▶ **Exercise objective**: If a line in the data below contains the word "agent", copy it out.

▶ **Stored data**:
--- START ---
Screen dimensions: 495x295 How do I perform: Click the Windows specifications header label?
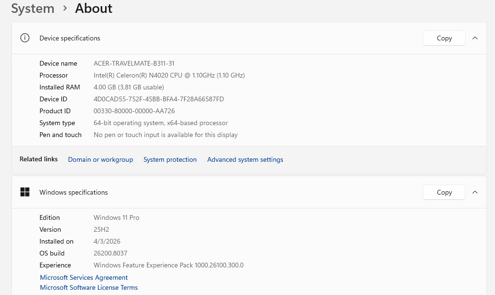[x=74, y=192]
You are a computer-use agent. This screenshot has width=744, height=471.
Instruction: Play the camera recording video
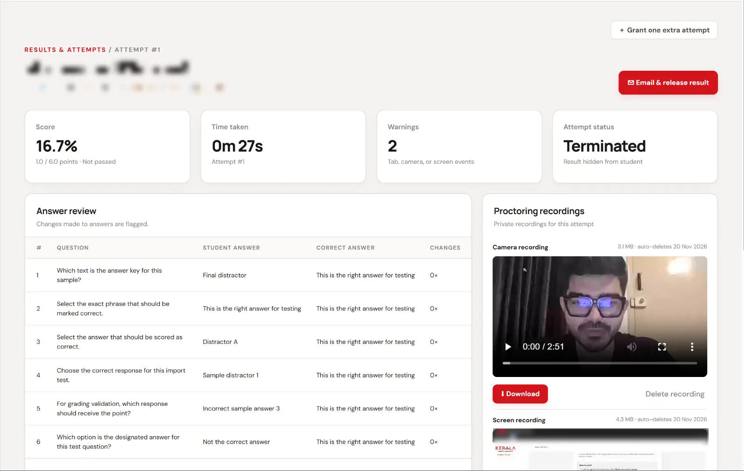[x=508, y=347]
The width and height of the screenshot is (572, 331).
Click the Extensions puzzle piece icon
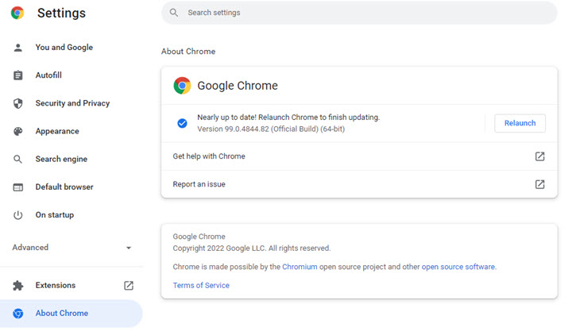coord(18,285)
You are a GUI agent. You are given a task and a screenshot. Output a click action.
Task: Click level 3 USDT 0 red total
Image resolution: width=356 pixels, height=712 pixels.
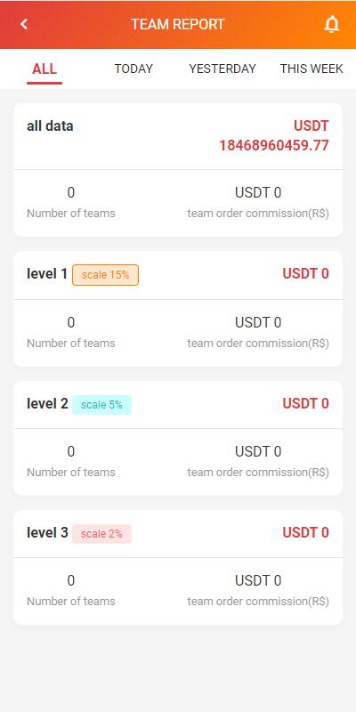click(305, 532)
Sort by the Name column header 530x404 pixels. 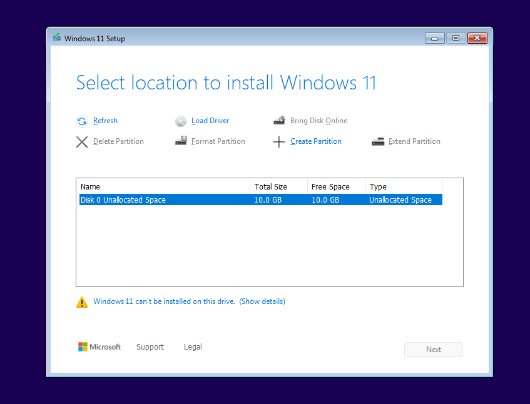point(163,186)
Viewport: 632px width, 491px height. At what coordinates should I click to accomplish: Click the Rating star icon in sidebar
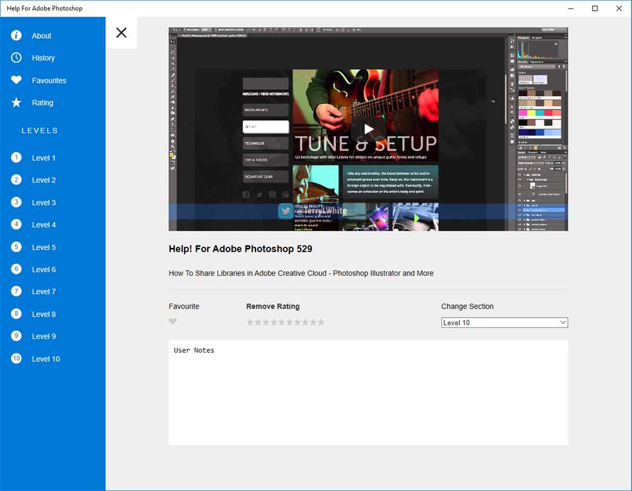tap(16, 102)
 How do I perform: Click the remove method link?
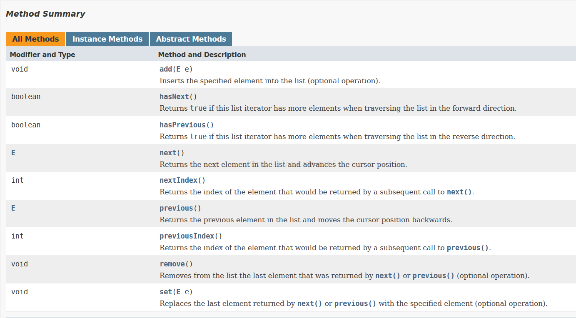[172, 264]
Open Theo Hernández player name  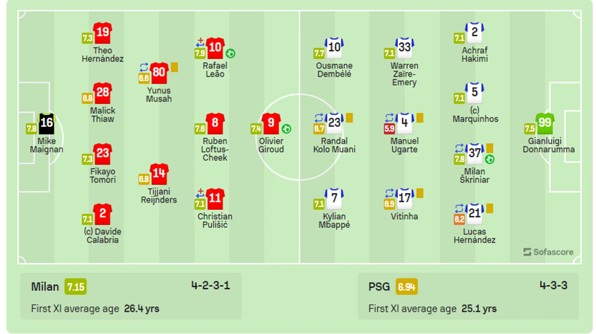[x=102, y=55]
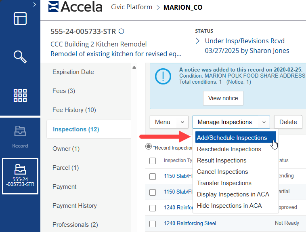Check the first 1150 Slab inspection row
Screen dimensions: 306x232
[x=153, y=176]
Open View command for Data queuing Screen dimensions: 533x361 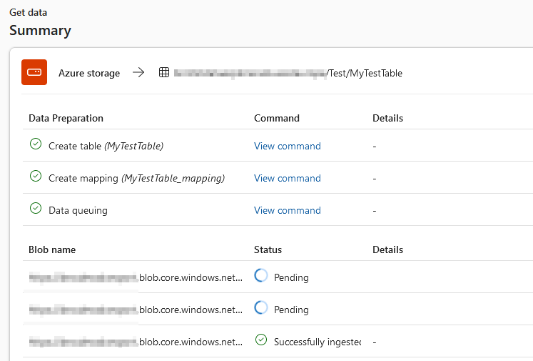coord(287,210)
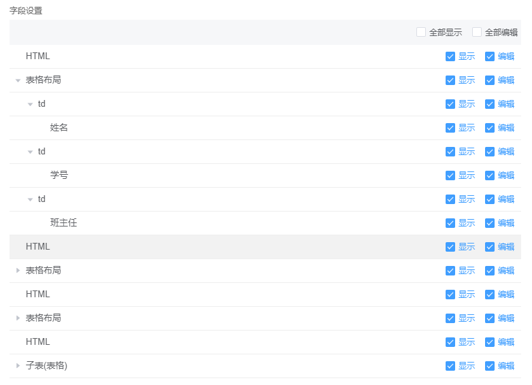Image resolution: width=532 pixels, height=385 pixels.
Task: Uncheck 编辑 for 子表(表格) row
Action: pyautogui.click(x=490, y=366)
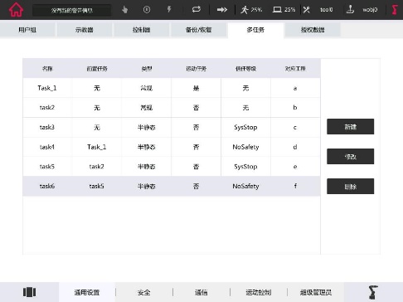
Task: Click the 修改 button
Action: click(x=350, y=157)
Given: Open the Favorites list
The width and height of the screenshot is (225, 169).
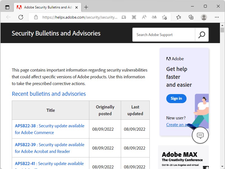Looking at the screenshot, I should tap(179, 17).
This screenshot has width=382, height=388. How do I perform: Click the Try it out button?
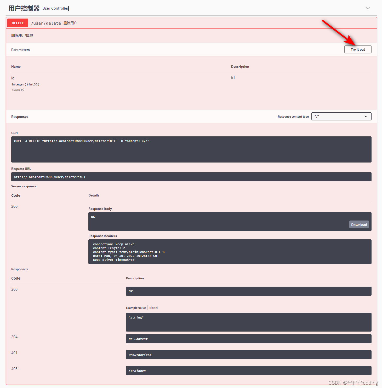(358, 49)
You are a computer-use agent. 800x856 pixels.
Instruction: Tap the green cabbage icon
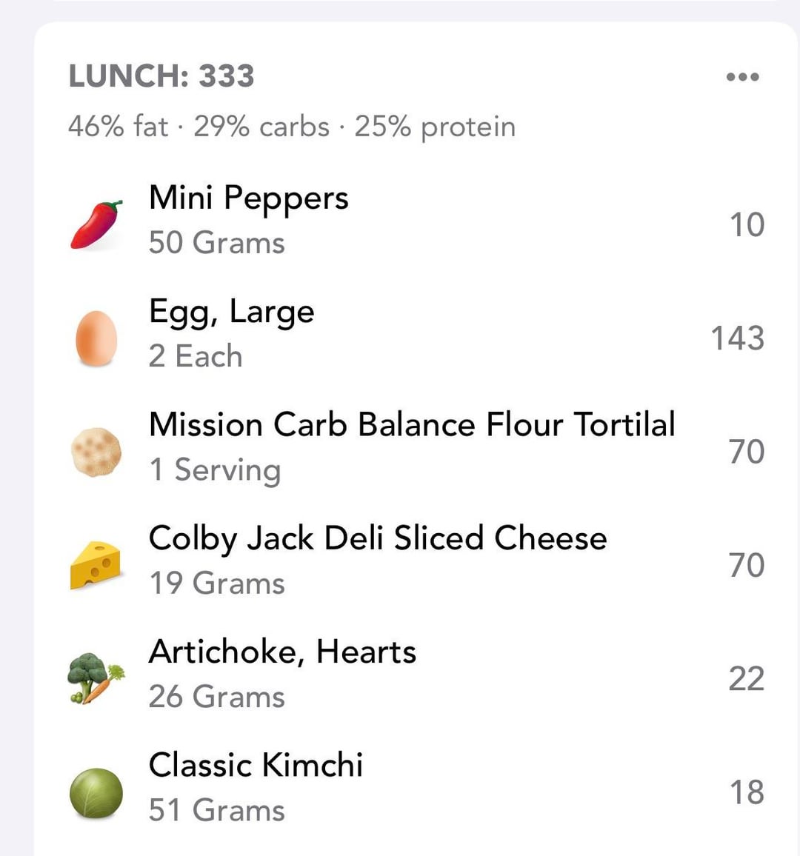click(x=96, y=792)
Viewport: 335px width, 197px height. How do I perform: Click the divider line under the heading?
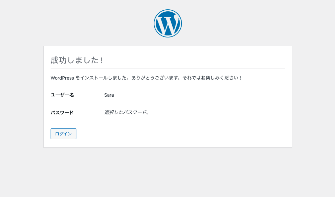(168, 69)
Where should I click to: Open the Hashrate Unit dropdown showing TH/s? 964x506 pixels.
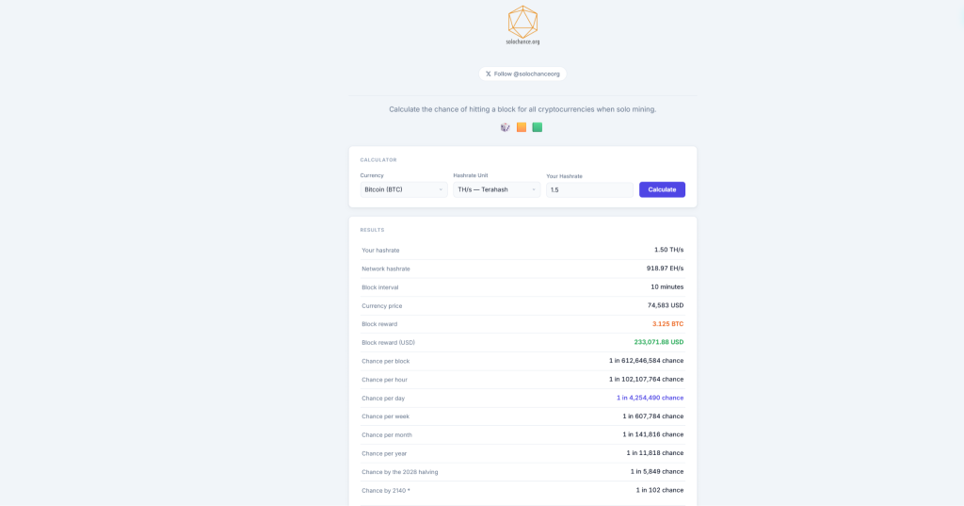(496, 189)
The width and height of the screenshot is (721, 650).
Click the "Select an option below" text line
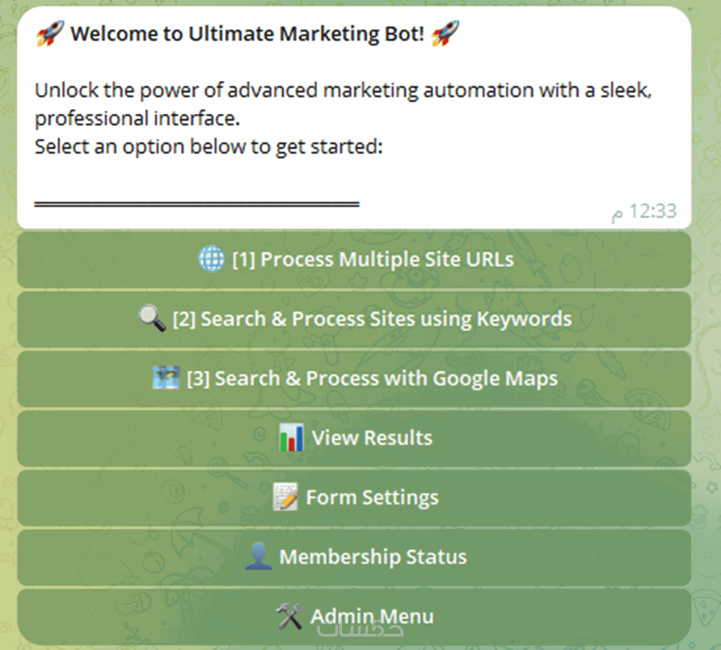209,147
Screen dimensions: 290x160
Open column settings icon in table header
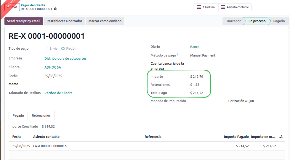coord(281,137)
--- END ---
▶ **Result of this exercise**:
You are a computer-use agent. This screenshot has width=744, height=471.
You are a GUI agent. You are given a task and a screenshot. Output a click action.
You are a computer-use agent. 800x856 pixels.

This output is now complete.